##### Document text

NarrAid: Supporting Storytelling of People with Aphasia via Generative Visual Scene Displays

Xiangfei Hu, Xiuqi Zheng, Qi Liu, Zejian Li, Ying Zhang, Lu Wang, Xipei Ren · 2026 · Extended Abstracts of the 2026 CHI Conference on Human Factors in Computing Systems (CHI EA ’26) · doi:10.1145/3772363.3798625

Summary

NarrAid is a generative AI-driven Visual Scene Display (VSD) system designed to support storytelling, not just basic wants and needs, for people with aphasia (PWA). The authors argue that existing AAC tools, including traditional VSDs, support functional communication well but offer little scaffolding for narrative, and that VSD-based approaches in particular depend heavily on caregivers manually preparing personal photos that meet VSD compositional rules (e.g., contextualized scenes with the speaker engaged in activity, no direct gaze at the camera). The team conducted a formative study using speed dating with three storyboards (voice, sketch, and click-card interaction) involving Speech-Language Pathologists and caregivers, and produced a codebook of 11 challenges grouped into language barriers, lack of confidence, and interaction/technology constraints. Based on those findings they built NarrAid as a tablet web app with three core capabilities: structured narrative guidance using six narrative elements (time, place, people, actions, objects, emotions) with a free-expression fallback; multimodal input via voice plus categorized AAC pictographic image cards (sourced from ARASAAC) and five core buttons (Yes / No / Skip / Not clear / Generate); and a generative VSD pipeline that uses an LLM to synthesize a coherent narrative and a text-to-image model to generate VSD-compliant high-context scene images. A within-subjects preliminary user study (N=6 PWA-caregiver pairs, mild-to-moderate nonfluent aphasia, mean age 56.5) compared NarrAid against a non-AI baseline VSD over two sessions per participant.

Key findings

On a 5-point scale, NarrAid scored substantially higher than the baseline VSD on overall usability (M=4.35 vs 2.57, p=0.02) and on every story-creation dimension assessed: overall experience (4.67 vs 2.67), complexity of story (4.33 vs 2.67), agency (4.67 vs 1.50), motivation (4.83 vs 1.83), and accuracy (4.50 vs 2.67), all p<=0.03. For storytelling, NarrAid was rated higher on confidence (4.17 vs 2.83) and ability (4.00 vs 2.17), with engagement trending positive (4.50 vs 1.67, p=0.06). Qualitatively, PWA preferred selecting image cards over speech input because cards reduced linguistic load, and the structured six-element questioning let them answer with one or two words. Generated images established common ground with communication partners and reduced misunderstandings; ambiguity in generated images sometimes sparked useful conversation rather than impeding it. Limitations surfaced: text-to-image models occasionally produced stereotyped or inaccurate depictions (gender mismatches caused user confusion more than race mismatches), and caregivers expressed hesitation about prompt-text editing. The authors propose a generate-verify-display pipeline using a Multimodal LLM and content-safety APIs, plus human escalation for high-uncertainty outputs.

##########
##### Raw data

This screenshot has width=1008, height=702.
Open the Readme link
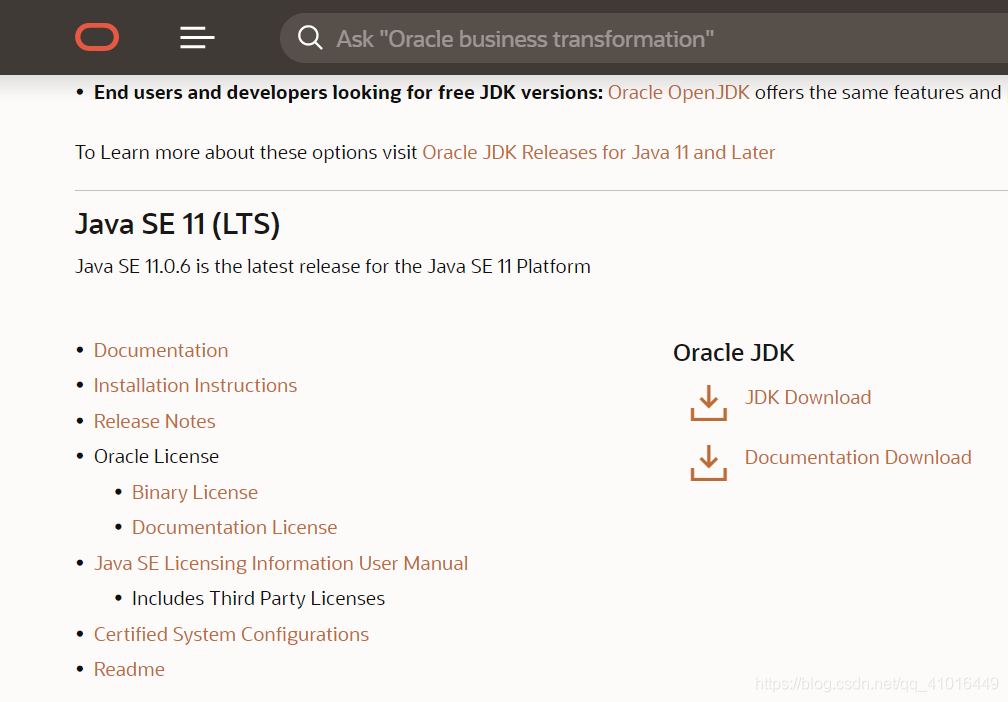click(x=129, y=669)
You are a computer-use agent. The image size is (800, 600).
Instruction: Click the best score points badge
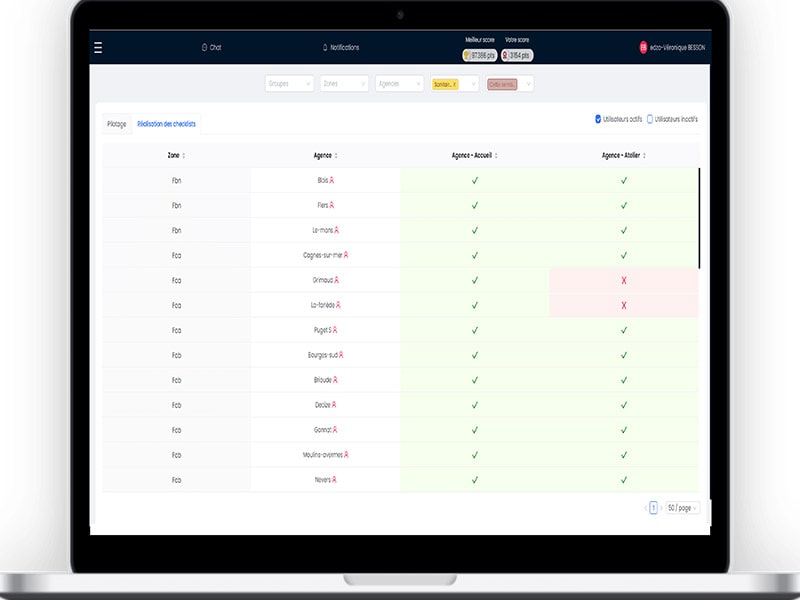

##########

- **Task requirements**
1. Answer each question from the NarrAid summary in a word or short phrase.
(a) From what source were NarrAid's AAC pictographic image cards drawn?
(b) How many PWA-caregiver pairs took part in the preliminary user study?
(c) Which kind of mismatch in generated images caused users more confusion, gender or race?
2. Condense the paragraph of the NarrAid summary that begins "On a 5-point scale" into a bulleted list that keeps its main findings.
3. Continue the NarrAid summary, starting after its final sentence.

- **Responses for each task**
1.
(a) ARASAAC
(b) Six
(c) Gender mismatches

2.
- Usability (5-point scale): NarrAid scored 4.35, against 2.57 for the baseline VSD (p=0.02).
- Story creation: NarrAid scored higher on every dimension (all p<=0.03). These were overall experience (4.67 vs 2.67), story complexity (4.33 vs 2.67), agency (4.67 vs 1.50), motivation (4.83 vs 1.83) and accuracy (4.50 vs 2.67).
- Storytelling: NarrAid rated higher on confidence (4.17 vs 2.83) and ability (4.00 vs 2.17). Engagement trended positive (4.50 vs 1.67, p=0.06).
- Input: PWA preferred image cards to speech because cards lowered linguistic load. The six-element questions allowed one- or two-word answers.
- Generated images: They built common ground with partners and reduced misunderstandings. Ambiguous images sometimes prompted useful conversation.
- Limitations: Some images were stereotyped or inaccurate, and gender mismatches confused users more than race mismatches. Caregivers hesitated to edit prompt text.
- Proposed fix: A generate-verify-display pipeline using a Multimodal LLM and content-safety APIs, with human escalation for high-uncertainty outputs.

3.
Relevance

This paper is directly useful for accessibility practitioners working on AAC, aphasia, and AI-assisted communication. It articulates a concrete gap in current AAC: tools optimize for transactional needs while narrative, identity, and social connection go unsupported, and it shows that generative AI can plausibly fill that gap without requiring caregivers to curate personal photo libraries. The six-narrative-element scaffold and the categorized image-card taxonomy (Time, Places, People, Actions, Objects, Emotions) are transferable design patterns for any AAC tool aiming at richer expression. The paper also surfaces a real risk that any team deploying generative AI in assistive contexts must plan for: text-to-image models can amplify gender, occupation, and race stereotypes, which is particularly harmful when the output is meant to represent the user's own life. As an extended abstract with N=6 over short sessions, the evidence is preliminary; longitudinal deployment in home and therapy contexts is needed to assess whether benefits persist.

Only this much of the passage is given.